Copy out the lines of the records below, and only those lines, from the one with "You are a computer-use agent. 215x161 pixels." through the one with "Click the blue help", exactly as they appear.

----------

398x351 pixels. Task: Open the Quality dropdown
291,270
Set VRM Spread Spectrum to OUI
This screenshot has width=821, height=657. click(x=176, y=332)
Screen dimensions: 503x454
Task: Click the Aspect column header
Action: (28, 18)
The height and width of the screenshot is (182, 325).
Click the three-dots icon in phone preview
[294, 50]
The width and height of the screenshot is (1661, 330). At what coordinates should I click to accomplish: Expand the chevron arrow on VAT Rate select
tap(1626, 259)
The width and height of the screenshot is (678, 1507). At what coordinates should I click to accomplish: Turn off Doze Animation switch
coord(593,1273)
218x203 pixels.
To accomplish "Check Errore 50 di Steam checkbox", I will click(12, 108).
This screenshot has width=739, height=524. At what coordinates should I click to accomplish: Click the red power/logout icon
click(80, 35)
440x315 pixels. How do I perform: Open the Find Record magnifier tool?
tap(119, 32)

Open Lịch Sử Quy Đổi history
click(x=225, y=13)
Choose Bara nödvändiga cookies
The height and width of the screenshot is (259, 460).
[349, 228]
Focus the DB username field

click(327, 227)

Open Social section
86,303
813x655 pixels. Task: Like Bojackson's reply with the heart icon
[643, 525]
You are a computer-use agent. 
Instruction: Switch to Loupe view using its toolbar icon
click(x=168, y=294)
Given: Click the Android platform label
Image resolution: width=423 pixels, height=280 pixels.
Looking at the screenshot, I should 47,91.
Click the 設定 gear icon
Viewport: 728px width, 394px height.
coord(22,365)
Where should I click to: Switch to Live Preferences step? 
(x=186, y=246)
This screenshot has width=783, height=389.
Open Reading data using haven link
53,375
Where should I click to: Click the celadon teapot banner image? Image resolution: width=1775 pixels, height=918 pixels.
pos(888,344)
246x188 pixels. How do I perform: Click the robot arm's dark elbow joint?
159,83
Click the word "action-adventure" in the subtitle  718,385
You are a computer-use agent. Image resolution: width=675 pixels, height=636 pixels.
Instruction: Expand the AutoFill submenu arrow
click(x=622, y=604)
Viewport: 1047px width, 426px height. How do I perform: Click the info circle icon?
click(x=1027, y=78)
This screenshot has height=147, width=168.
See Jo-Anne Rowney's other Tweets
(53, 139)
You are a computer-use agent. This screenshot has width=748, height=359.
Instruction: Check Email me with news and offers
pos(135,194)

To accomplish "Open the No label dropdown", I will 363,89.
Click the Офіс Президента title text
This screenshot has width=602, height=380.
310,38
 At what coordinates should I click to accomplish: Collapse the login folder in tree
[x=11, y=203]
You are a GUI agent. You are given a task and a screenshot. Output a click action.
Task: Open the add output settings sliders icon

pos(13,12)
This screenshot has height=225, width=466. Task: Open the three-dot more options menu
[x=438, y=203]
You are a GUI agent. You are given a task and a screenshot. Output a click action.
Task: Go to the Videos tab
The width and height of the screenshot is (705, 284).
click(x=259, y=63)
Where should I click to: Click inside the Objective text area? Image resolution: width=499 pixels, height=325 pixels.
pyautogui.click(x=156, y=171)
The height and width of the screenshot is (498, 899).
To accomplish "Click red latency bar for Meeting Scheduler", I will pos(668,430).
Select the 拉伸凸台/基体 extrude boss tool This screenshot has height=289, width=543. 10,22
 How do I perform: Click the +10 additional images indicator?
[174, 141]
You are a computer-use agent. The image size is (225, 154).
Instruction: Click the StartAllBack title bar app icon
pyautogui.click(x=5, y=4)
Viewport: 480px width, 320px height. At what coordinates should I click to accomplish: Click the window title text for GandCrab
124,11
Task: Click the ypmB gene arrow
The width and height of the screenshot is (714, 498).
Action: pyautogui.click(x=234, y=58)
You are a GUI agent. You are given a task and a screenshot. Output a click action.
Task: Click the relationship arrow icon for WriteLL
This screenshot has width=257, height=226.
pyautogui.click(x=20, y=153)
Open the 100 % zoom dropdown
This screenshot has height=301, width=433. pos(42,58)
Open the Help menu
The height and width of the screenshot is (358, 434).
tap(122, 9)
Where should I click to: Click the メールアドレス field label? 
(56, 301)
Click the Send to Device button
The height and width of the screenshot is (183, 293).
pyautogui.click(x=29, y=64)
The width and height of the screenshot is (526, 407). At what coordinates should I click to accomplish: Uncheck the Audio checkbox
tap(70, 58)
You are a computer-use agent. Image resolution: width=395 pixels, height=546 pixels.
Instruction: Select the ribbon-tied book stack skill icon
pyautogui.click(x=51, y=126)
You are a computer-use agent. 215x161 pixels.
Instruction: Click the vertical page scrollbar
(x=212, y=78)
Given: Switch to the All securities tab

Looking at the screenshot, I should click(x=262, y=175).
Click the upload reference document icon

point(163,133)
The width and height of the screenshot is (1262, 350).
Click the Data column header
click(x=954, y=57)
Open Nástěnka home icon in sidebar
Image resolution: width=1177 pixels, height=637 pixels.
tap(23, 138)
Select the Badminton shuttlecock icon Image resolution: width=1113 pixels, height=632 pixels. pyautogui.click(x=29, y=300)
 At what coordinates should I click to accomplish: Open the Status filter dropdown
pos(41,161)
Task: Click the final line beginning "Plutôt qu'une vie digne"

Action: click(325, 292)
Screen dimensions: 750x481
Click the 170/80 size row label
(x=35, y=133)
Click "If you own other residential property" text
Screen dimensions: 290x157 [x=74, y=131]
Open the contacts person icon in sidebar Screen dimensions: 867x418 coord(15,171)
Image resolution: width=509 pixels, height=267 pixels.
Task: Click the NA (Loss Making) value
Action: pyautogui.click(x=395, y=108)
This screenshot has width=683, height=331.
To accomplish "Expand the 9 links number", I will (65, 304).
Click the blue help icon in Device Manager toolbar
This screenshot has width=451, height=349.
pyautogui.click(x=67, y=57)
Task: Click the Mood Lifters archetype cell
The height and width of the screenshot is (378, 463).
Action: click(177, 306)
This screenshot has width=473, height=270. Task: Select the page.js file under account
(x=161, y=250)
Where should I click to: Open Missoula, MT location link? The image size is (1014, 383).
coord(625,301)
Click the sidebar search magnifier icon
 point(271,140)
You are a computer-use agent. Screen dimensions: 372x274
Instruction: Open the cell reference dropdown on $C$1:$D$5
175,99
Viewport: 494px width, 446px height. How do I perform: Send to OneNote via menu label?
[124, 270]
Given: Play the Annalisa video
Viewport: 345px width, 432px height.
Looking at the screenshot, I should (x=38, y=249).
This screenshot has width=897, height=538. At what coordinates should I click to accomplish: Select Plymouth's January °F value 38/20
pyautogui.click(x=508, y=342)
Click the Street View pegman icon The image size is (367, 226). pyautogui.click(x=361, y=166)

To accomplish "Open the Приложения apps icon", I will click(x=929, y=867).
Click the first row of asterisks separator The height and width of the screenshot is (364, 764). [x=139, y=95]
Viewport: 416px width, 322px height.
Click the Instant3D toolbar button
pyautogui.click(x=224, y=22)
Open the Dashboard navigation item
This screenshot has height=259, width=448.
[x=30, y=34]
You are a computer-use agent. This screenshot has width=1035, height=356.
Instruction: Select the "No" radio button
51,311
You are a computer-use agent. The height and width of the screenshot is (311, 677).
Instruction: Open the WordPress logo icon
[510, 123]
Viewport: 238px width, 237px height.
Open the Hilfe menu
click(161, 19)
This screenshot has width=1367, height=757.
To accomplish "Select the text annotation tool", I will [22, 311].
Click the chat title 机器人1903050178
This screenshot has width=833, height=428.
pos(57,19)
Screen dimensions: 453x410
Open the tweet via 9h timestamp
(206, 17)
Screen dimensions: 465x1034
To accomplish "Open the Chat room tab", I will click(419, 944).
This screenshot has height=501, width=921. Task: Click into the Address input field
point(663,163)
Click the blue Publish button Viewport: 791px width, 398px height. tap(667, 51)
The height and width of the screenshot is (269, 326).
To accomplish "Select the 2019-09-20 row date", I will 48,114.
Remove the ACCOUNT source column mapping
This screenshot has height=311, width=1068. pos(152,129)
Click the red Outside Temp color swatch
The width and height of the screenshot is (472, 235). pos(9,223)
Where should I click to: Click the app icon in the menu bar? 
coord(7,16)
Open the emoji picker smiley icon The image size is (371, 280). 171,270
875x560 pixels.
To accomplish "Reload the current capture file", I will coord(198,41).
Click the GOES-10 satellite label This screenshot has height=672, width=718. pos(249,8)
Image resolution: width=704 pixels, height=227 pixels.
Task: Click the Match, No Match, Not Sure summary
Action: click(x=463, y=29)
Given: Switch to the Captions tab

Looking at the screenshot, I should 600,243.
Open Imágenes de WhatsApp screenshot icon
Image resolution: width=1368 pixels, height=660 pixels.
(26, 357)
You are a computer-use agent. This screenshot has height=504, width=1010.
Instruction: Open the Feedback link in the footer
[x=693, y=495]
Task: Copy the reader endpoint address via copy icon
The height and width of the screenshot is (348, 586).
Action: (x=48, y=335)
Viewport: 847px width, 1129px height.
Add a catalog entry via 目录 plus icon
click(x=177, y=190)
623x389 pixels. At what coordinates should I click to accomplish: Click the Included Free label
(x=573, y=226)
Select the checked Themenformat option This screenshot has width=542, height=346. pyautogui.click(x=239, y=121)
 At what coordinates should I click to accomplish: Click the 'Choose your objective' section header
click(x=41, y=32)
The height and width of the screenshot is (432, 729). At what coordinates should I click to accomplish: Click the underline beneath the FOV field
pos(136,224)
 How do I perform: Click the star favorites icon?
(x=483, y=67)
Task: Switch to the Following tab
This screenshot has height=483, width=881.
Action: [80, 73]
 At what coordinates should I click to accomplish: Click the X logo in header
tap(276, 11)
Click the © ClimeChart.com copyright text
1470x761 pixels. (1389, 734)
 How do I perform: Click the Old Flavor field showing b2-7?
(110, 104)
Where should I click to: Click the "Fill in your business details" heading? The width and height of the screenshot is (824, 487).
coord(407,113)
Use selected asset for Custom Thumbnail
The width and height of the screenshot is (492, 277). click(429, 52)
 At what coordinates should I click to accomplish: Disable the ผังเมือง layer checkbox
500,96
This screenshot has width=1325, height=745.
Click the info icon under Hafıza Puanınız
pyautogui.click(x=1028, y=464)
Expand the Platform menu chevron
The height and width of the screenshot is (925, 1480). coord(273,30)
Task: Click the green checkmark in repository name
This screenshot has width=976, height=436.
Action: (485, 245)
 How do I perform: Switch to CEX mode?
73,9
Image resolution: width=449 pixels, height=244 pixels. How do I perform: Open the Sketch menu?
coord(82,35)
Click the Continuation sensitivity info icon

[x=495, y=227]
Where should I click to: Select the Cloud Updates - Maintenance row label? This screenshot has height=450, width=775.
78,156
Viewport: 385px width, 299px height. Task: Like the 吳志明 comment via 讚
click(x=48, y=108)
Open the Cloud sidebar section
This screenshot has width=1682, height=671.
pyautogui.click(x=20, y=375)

----------

PROBLEM SOLUTION:
You are a computer-use agent. 215x161 pixels.
Instruction: Click the vertical page scrollbar
(x=212, y=78)
Given: Switch to the All securities tab

Looking at the screenshot, I should click(x=262, y=175).
Click the upload reference document icon

point(163,133)
The width and height of the screenshot is (1262, 350).
Click the Data column header
click(x=954, y=57)
Open Nástěnka home icon in sidebar
Image resolution: width=1177 pixels, height=637 pixels.
tap(23, 138)
Select the Badminton shuttlecock icon Image resolution: width=1113 pixels, height=632 pixels. pyautogui.click(x=29, y=300)
 At what coordinates should I click to accomplish: Open the Status filter dropdown
pos(41,161)
Task: Click the final line beginning "Plutôt qu'une vie digne"

Action: click(325, 292)
Screen dimensions: 750x481
Click the 170/80 size row label
(x=35, y=133)
Click "If you own other residential property" text
Screen dimensions: 290x157 [x=74, y=131]
Open the contacts person icon in sidebar Screen dimensions: 867x418 coord(15,171)
Image resolution: width=509 pixels, height=267 pixels.
Task: Click the NA (Loss Making) value
Action: pyautogui.click(x=395, y=108)
This screenshot has width=683, height=331.
To accomplish "Expand the 9 links number", I will (65, 304).
Click the blue help icon in Device Manager toolbar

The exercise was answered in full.